4 Tips for Navigating your first year as a Consultant

The gig economy can be harder to navigate than one might think. Especially as a consultant, the first year can be the toughest. It’s been predicted that in the next five years, the workforce will make a major shift towards majority being independently employed. To be successful and to survive your first year as an independent consultant Elaine Biech, author of The New Business of Consulting: The Basics and Beyond say “your first year isn't as much about the work you do as it is about the way you run your business and the way you take care of yourself."

To help those hoping to start a consulting career, Biech offered the following four tips to help professionals succeed in their first years in the field.

1. Your Health Matters

To be successful professionally, you have to fuel yourself personally. This begins with eating right, getting adequate sleep, and moving your body.

Sometimes consultants struggle with these things because of the grueling travel involved in a consultants lifestyle. However, if you value your career then you must first place value and prioritize the health of your body and mind. Having outlets and techniques for coping with stress can also set you up for success when taking the first year of consulting head-on. Some coping skills could include meditating, having a journal practice, or building a community you can count on.

2. Time is of the essence

It should come as no surprise that time management is the most in-demand soft skills for 2019. Effective time-management can make or break you as a consultant. According to Biech, a strategy for time-management include prioritizing big projects and completing the hardest tasks first.

Listening to yourself and observing when you work best can be productive tool. Having a routine and blocking out times for when to get certain tasks done can be especially helpful when things get busy.

3. Establish good business habits

Biech identified some good consultant business habits as charging what you are worth, tracking your spending, delighting your clients, adding copyright to all original documents, and most of all, marketing yourself constantly.

"Remember that marketing is a 24/7 thing," Biech added. "Every experience with every client, every conversation with a colleague, every visit to a professional meeting, every comment to a friend is a marketing event. As a consultant, you are always selling yourself."

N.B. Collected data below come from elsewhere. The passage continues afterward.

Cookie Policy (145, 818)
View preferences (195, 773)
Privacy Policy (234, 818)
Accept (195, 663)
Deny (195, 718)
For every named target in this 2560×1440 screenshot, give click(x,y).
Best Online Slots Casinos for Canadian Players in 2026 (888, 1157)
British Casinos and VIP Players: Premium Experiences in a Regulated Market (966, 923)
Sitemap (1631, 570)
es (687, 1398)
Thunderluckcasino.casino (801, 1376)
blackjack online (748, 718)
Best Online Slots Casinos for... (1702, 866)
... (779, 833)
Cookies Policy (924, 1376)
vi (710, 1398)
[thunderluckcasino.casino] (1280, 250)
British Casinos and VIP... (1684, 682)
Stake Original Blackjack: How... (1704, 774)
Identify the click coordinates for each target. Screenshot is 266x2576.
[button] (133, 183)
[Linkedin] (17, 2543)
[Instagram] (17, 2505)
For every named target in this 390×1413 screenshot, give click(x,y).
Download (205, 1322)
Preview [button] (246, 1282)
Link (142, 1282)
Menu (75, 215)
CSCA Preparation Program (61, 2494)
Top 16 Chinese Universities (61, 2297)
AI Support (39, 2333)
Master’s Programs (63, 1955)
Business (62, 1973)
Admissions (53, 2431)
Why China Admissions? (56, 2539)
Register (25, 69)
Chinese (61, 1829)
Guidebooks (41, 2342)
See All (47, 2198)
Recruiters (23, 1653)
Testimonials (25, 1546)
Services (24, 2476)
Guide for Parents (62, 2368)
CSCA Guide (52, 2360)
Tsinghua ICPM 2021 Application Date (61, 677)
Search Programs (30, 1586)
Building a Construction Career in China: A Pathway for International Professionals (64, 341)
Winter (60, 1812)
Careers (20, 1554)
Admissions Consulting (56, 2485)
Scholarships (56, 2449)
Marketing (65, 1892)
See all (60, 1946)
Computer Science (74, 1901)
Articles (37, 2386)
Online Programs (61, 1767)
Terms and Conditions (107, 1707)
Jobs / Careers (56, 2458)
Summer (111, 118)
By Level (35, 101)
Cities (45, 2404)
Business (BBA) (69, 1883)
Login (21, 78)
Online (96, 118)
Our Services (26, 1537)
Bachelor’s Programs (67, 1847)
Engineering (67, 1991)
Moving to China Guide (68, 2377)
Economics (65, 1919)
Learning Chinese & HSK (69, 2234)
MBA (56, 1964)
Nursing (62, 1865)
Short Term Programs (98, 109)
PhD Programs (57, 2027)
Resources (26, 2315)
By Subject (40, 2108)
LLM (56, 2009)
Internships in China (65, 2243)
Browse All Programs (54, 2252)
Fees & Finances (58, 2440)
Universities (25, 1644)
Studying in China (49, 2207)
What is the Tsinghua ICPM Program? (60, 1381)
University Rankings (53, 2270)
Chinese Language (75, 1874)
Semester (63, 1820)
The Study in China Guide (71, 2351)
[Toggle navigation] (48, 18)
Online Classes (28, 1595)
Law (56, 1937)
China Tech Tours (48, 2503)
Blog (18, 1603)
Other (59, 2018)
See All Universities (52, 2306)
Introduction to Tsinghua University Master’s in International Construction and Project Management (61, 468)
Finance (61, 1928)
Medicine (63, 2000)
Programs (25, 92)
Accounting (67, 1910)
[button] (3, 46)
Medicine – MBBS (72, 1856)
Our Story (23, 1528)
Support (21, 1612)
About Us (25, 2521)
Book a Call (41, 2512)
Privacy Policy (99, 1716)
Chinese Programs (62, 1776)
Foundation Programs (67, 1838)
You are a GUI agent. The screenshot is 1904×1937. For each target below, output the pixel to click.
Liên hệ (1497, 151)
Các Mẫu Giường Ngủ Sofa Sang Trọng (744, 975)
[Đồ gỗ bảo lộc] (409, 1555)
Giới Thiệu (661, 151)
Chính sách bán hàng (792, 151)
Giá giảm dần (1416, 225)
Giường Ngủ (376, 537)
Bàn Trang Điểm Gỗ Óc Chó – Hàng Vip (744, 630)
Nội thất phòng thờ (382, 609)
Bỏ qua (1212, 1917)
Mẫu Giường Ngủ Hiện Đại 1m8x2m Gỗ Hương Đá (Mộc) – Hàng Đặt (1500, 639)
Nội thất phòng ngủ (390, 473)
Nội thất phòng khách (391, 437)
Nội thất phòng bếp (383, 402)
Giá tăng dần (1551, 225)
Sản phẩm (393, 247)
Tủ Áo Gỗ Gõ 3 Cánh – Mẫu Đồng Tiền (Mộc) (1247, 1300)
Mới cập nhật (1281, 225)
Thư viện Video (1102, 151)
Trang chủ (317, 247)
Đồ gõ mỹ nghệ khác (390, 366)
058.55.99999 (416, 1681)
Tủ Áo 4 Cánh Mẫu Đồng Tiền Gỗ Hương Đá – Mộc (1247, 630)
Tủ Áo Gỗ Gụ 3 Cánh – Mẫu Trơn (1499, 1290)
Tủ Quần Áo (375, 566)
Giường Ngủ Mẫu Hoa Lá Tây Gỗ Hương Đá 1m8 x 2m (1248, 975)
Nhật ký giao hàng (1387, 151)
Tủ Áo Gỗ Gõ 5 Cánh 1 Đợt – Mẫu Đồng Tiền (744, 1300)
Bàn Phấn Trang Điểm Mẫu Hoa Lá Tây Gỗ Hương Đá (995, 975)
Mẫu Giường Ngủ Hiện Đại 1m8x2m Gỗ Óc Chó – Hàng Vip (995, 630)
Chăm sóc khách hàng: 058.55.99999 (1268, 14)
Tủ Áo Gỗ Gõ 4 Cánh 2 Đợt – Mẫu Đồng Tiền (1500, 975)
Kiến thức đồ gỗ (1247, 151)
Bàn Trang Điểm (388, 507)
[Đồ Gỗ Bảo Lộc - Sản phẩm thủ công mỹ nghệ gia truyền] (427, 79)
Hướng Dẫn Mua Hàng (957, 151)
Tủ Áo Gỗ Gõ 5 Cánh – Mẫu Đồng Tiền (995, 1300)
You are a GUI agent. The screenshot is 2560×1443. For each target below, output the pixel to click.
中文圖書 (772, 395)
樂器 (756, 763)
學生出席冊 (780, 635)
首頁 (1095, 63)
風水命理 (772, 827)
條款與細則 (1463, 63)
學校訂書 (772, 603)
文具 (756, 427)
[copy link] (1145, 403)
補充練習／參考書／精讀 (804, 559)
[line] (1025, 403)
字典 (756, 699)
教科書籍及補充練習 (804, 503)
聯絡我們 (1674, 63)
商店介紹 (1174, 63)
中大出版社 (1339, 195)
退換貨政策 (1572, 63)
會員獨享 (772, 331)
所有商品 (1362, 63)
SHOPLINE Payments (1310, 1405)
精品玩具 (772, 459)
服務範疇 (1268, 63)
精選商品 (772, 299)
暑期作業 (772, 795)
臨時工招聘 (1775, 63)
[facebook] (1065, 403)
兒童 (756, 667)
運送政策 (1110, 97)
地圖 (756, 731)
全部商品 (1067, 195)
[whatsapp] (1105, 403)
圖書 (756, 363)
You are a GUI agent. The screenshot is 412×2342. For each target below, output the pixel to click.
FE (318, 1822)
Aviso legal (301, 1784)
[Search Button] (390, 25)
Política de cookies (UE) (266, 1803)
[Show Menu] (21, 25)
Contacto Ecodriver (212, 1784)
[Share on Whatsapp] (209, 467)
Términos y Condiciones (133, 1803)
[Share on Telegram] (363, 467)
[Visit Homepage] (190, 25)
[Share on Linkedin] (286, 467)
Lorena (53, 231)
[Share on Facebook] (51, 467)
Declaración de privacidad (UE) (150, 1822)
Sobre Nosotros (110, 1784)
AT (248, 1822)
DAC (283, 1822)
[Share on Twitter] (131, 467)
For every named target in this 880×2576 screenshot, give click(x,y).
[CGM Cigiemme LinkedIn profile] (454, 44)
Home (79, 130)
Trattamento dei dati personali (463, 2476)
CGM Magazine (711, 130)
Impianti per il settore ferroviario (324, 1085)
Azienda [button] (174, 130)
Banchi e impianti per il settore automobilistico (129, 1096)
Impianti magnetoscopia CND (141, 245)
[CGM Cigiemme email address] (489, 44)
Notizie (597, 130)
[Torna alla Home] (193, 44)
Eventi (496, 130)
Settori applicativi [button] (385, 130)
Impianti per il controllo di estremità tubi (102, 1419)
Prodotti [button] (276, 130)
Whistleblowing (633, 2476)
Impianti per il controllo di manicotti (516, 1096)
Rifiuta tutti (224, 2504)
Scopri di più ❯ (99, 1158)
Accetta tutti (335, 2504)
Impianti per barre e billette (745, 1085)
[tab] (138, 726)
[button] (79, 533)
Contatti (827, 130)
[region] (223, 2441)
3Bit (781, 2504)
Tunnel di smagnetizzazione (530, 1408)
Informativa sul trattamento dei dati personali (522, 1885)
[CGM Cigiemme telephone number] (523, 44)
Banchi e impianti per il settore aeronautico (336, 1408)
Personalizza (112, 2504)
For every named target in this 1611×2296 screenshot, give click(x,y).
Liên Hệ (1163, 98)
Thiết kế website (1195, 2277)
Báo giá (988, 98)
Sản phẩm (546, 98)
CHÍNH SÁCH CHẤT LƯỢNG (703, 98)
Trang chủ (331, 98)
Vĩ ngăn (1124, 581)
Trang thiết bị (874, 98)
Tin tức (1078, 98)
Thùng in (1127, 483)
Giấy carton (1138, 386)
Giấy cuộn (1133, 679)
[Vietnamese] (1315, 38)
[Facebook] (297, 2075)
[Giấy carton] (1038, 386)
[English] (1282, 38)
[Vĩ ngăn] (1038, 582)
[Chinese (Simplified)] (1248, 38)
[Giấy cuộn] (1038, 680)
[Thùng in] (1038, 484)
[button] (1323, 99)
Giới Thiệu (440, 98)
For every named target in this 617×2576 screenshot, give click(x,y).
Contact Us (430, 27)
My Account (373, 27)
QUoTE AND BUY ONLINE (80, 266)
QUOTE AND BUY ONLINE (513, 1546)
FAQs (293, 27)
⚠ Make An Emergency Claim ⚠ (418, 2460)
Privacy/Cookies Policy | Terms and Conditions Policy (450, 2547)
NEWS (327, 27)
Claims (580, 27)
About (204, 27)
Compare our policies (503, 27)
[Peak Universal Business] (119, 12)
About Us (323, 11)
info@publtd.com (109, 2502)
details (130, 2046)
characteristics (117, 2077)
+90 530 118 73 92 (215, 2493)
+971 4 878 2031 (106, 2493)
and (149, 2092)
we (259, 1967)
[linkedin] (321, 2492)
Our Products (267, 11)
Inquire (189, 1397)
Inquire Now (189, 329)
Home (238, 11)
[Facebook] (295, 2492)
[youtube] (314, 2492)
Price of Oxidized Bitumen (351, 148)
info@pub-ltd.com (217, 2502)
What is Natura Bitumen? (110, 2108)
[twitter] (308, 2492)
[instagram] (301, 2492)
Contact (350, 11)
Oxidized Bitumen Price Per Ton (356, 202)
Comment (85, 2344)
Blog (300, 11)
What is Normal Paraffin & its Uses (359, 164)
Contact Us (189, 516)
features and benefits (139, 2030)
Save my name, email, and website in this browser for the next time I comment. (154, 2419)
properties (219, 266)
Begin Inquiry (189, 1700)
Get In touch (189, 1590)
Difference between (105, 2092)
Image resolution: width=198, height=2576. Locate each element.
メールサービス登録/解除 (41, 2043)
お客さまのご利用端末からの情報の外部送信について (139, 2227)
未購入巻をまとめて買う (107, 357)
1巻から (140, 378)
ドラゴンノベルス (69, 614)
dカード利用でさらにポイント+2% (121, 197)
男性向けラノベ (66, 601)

4. Take advantage of being your own boss

It requires discipline to be your own boss, and working as a consultant gives you the freedom to dictate yourself. Work-life balance is essential to success, coming up with rules for yourself or a schedule to abide by can help with the grey areas of not working a 9-5.

That means the workaholics out there must be sure to not let work consume their entire lives, Biech noted. She suggested taking up a new hobby or skill that draws you away from work at the appropriate times.

"Your first year of consulting will be a time of tremendous change and growth," Biech said. "Help yourself along by forming habits early on that will help you succeed. The more initial effort you put into setting up a thriving business now, the more you can enjoy your work life in the years to come."